Zwischenzeitlich ist wieder einer der regelmäßigen schweren Sandstürme aufgezogen, und nun bricht er mit großer Heftigkeit herein. Die Anouks befestigen schnell ihre Habe, bringen ihre Reitechsen in Sicherheit, und verschwinden in ihren geschützten Hütten.
„Wie haltet Ihr das hier on-planet nur aus, mit diesem ständigen Scheißwetter?“, fragt Shadrack keuchend, als die drei sich ins Innere der Langhütte der Thra’Cunaar gerettet haben, nimmt seinen Zylinder ab, und klopft Sand von der Hutkrempe. Draußen heult der Sturm so sehr, dass die Holzbohlen der Hütte beben.
„Verstehe ich nicht“, sagt die Hohe, „was soll an diesem Wetter denn Scheiße sein? Dies, Shaddrakk, sind die Stimmen der vielgestaltigen Steine.“
„Blödsinn, Wind hat doch nichts mit Steinen zu tun“, sagt der Hexslinger abfällig.
„Oh doch, denn die Sturmsysteme bauen sich über den Gebirgszügen auf, und über den Felsenküsten. Stein formt Sturm. Du begreifst das wohl nicht, Spacer, Du kommst aus dem kalten All.“
„Wirst Dich vermutlich dran gewöhnen hier unten“, grinst Rawley, und fügt böse hinzu, „oder irgendwann bläst so ein Sandsturm Dich eben weg!“
Rex sieht ihn nüchtern an, und der Abenteurer weicht seinem Blick aus, geht nonchalant herüber zu einem paar der Anouks, die hier drin auf einer der hölzernen Emporen sitzen, um etwas von dem heißen Pflanzensaft von ihnen zu schnorren.
Hier ist fast nichts los, und genau die Art von Anouks ist hier zusammengekommen, die man im Vertrauen mal nach Gerüchten über Maiqarooba befragen kann. Zamantha würfelt Persuasion, und dank einem Reroll und ihrem Bonus kommt sie auf eine 12, fette drei Erfolge!
Der W20 rollt erneut, und da dies erneut ein ‚Relevantes Gebäude‘ ist, liefert diesmal die Tabelle einen Clue!
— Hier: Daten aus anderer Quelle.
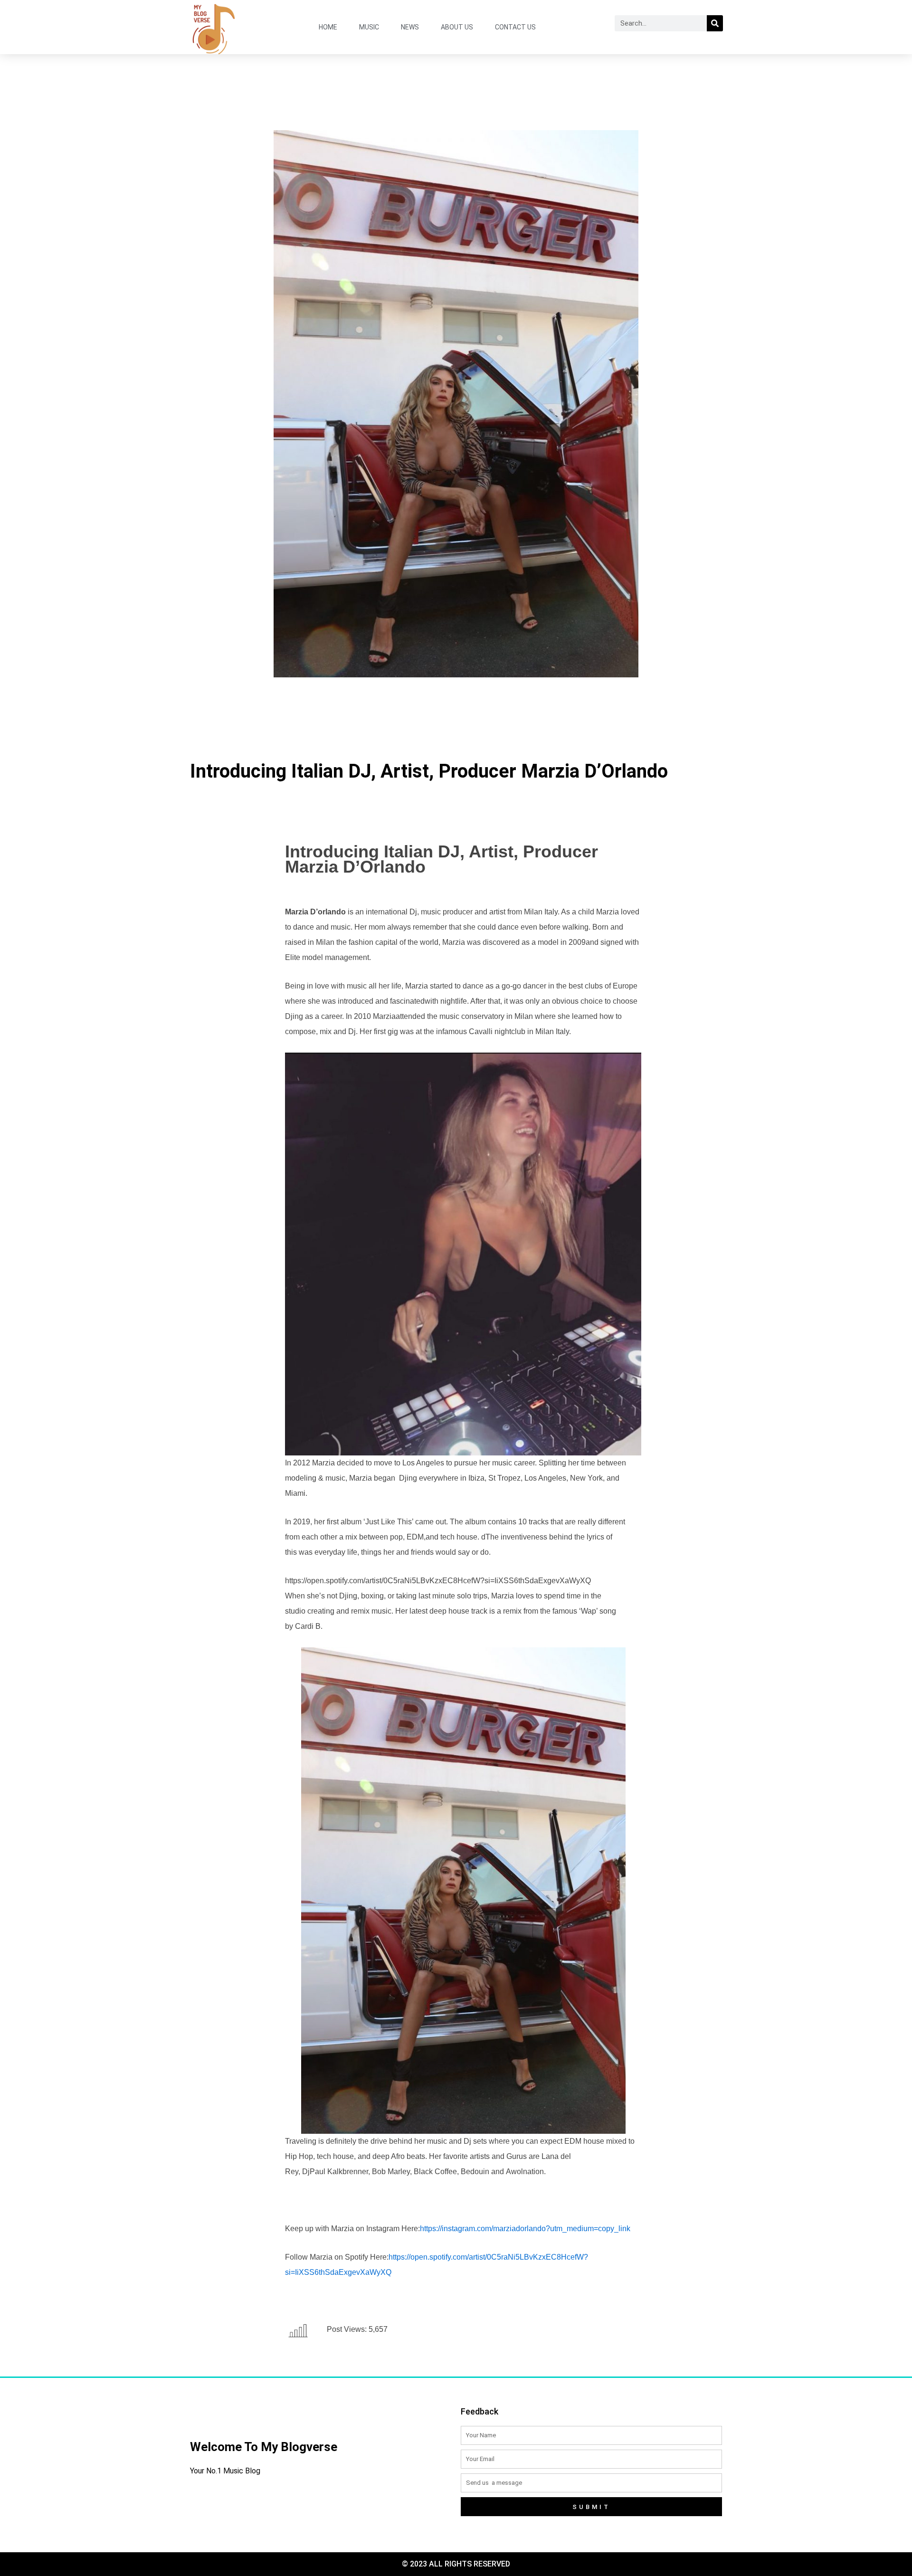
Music (369, 27)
Die Vermittlerin kommt ins Gespräch mit einem dürren Jäger der Anouks, der gerade fachmännisch sein gewartetes Laser-Gewehr wieder zusammenbaut, und dabei billige Kolonisten-Zigaretten raucht. Sie bekommt von ihm heraus, wohin die Spur von Maiqarooba führt: Er war vorgestern noch in der Hütte oberhalb des Chanouk-Pferchs! Dort wird er laut dem Jäger wahrscheinlich auch immer noch sein.
Geilo! Dann haben wir den ersten Hinweis für die
Queste: Den Anouk Maiqarooba finden und befreien (Clue Target 1\3).
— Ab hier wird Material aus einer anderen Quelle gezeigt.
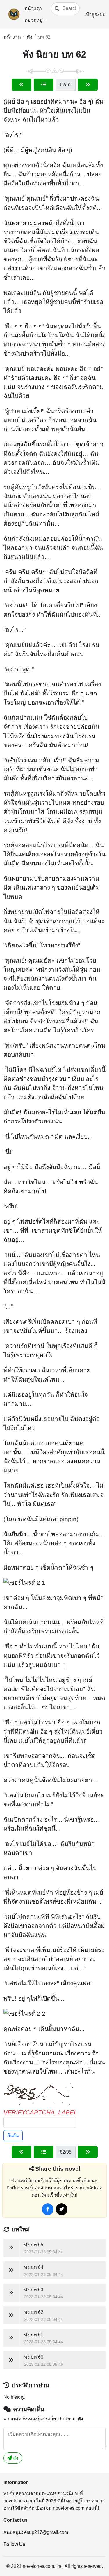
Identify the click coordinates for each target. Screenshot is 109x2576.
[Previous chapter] (21, 85)
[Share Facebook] (47, 2209)
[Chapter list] (43, 85)
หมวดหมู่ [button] (33, 20)
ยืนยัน (13, 2135)
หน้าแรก (33, 8)
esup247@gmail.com (46, 2532)
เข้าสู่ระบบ (95, 14)
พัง (29, 36)
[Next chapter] (88, 85)
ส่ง (15, 2457)
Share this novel (57, 2168)
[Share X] (61, 2209)
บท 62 (44, 36)
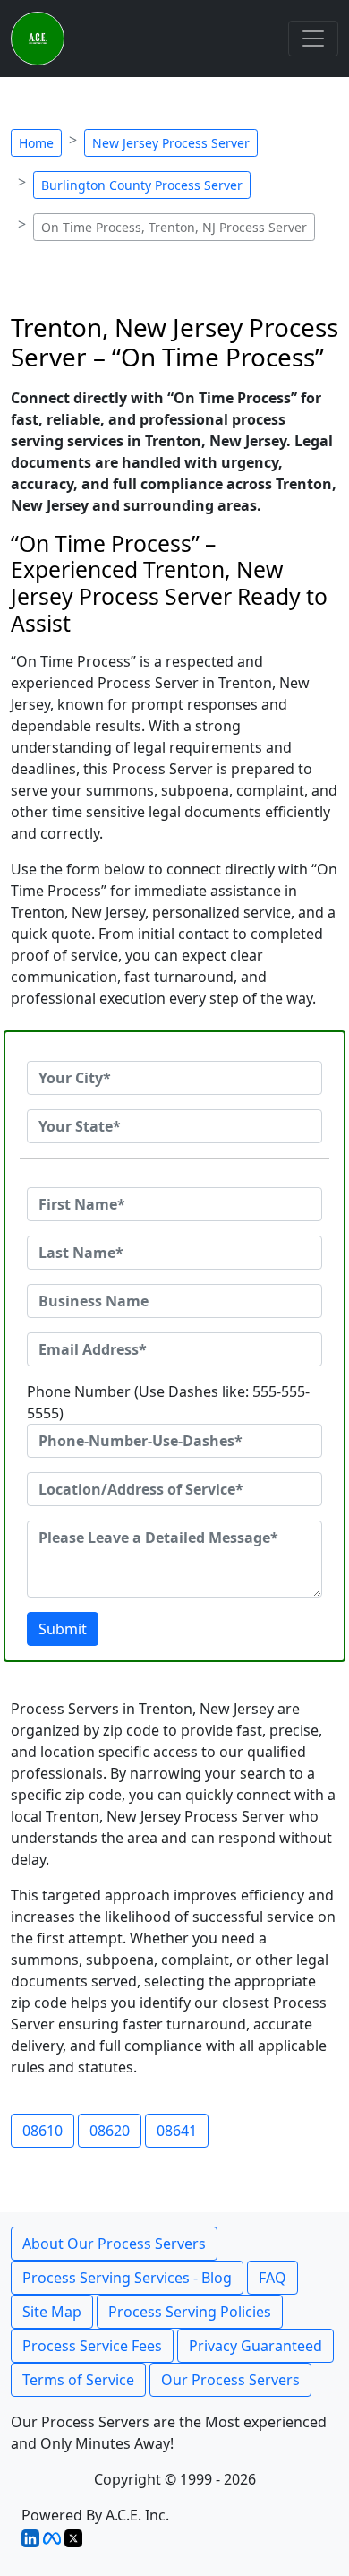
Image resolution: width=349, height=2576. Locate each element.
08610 (42, 2131)
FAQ (272, 2277)
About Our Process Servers (114, 2243)
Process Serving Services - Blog (127, 2277)
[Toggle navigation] (313, 38)
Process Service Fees (92, 2346)
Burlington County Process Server (142, 185)
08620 (109, 2131)
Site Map (51, 2312)
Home (36, 142)
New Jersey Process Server (171, 142)
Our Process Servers (230, 2380)
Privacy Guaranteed (255, 2346)
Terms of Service (78, 2380)
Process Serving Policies (189, 2312)
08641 (177, 2131)
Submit (62, 1629)
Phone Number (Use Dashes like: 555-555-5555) (168, 1402)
Hier sind außerdem schon mal die Spielwerte unseres fröhlichen Antagonisten. Er wird versuchen, seinem Rivalen Rex Shadrack den Garaus zu machen, und dann mit Zamantha Muroa in die Wildnis zu entkommen, sobald sich die Gelegenheit dafür bietet.
🌵Napster Rawley
Attributes: Agility d8, Smarts d8, Spirit d8, Strength d6, Vigor d8
Skills: Athletics d8, Common Knowledge d8, Driving d6, Fighting d8, Intimidation d6, Notice d8, Persuasion d10, Repair d4, Shooting d10, Stealth d6, Survival d6, Taunt d6, Thievery d6
Pace: 6; Parry: 6; Toughness: 10 (4)
Hindrances: Greedy (Minor: War or peace, always make a profit), Ruthless (Major: Power-hungry trickster)
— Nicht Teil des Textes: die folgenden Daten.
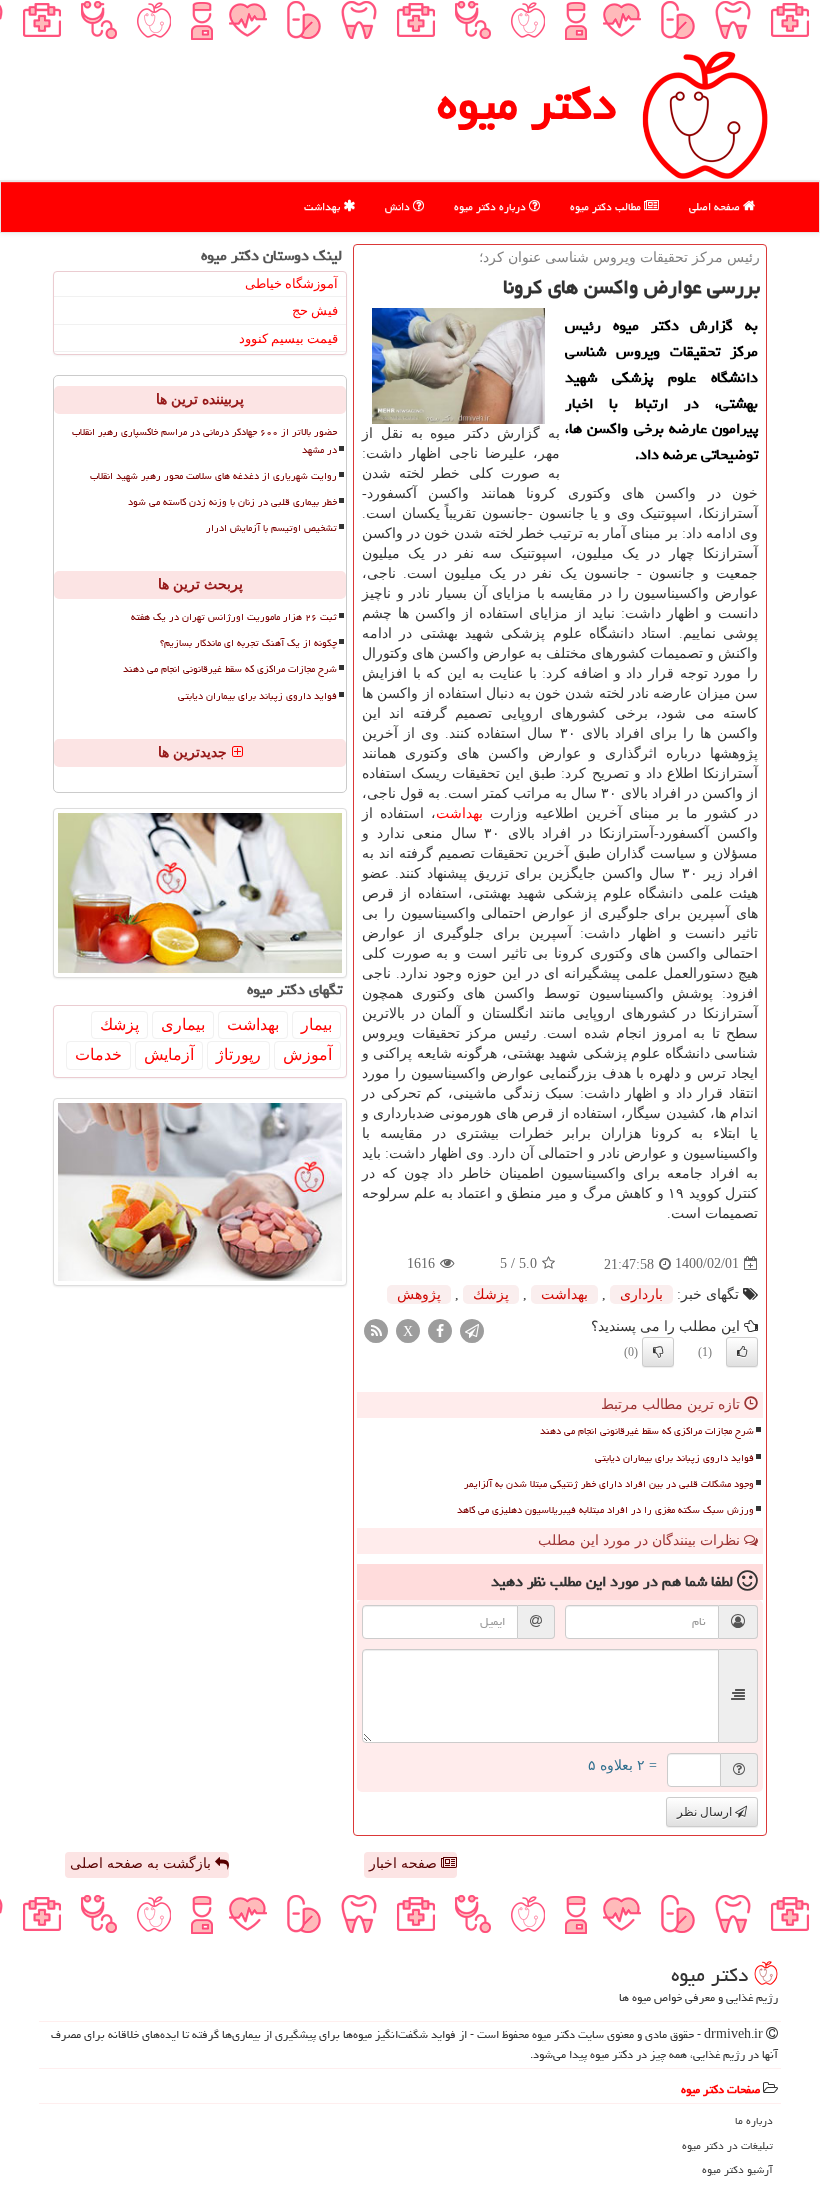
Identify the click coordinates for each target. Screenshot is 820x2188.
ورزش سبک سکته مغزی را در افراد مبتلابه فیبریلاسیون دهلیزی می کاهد (605, 1510)
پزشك (491, 1294)
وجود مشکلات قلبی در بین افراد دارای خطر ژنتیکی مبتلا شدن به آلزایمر (609, 1484)
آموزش (307, 1054)
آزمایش (169, 1054)
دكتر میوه (526, 104)
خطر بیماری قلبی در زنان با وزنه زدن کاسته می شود (232, 502)
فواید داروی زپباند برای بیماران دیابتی (674, 1458)
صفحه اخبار (405, 1863)
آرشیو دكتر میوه (737, 2169)
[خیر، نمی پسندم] (658, 1352)
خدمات (98, 1054)
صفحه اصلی (716, 206)
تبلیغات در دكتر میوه (727, 2145)
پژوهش (419, 1294)
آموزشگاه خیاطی (291, 283)
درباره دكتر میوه (491, 206)
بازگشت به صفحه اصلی (142, 1863)
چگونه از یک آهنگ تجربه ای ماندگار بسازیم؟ (248, 643)
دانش (399, 206)
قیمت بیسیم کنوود (288, 338)
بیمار (316, 1024)
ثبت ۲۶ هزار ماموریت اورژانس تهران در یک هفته (234, 617)
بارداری (641, 1294)
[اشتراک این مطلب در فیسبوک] (440, 1329)
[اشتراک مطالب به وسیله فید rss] (376, 1329)
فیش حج (315, 310)
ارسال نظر (706, 1812)
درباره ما (754, 2120)
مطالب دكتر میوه (607, 206)
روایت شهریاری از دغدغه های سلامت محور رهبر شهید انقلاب (213, 476)
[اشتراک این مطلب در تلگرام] (472, 1329)
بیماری (183, 1024)
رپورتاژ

Edges: Attractive, Charismatic, Quick, Quick Draw, Rapid Fire, Streetwise
Gear: Kevlar west (Armor 4 in torso), carrying harness, heavy revolver and ammo, Stunner gun, energy cells, combat knife, palmcoder, water testing kit, medkit, radio, loudspeaker system, $271.
Schalter:
Wann startet Mister Rawley seine Intrige? Versucht er, seinen Widersacher Shadrack den wilden Chanouks zum Fraß vorzuwerfen? Das wäre jetzt jedenfalls eine gute Gelegenheit für unseren nächsten GM Move. Es ist, Reveal a New Detail. Hm, das könnte alles mögliche sein! Die Orakelkarten sagen, es geht hierbei genauer um social Recent Events. Ah ja, klar, wir bekommen berichtet, was Maiqarooba überhaupt gemacht hat, das die Thra‘Cunaar dazu gebracht hat, ihn heimlich aus dem Verkehr zu ziehen!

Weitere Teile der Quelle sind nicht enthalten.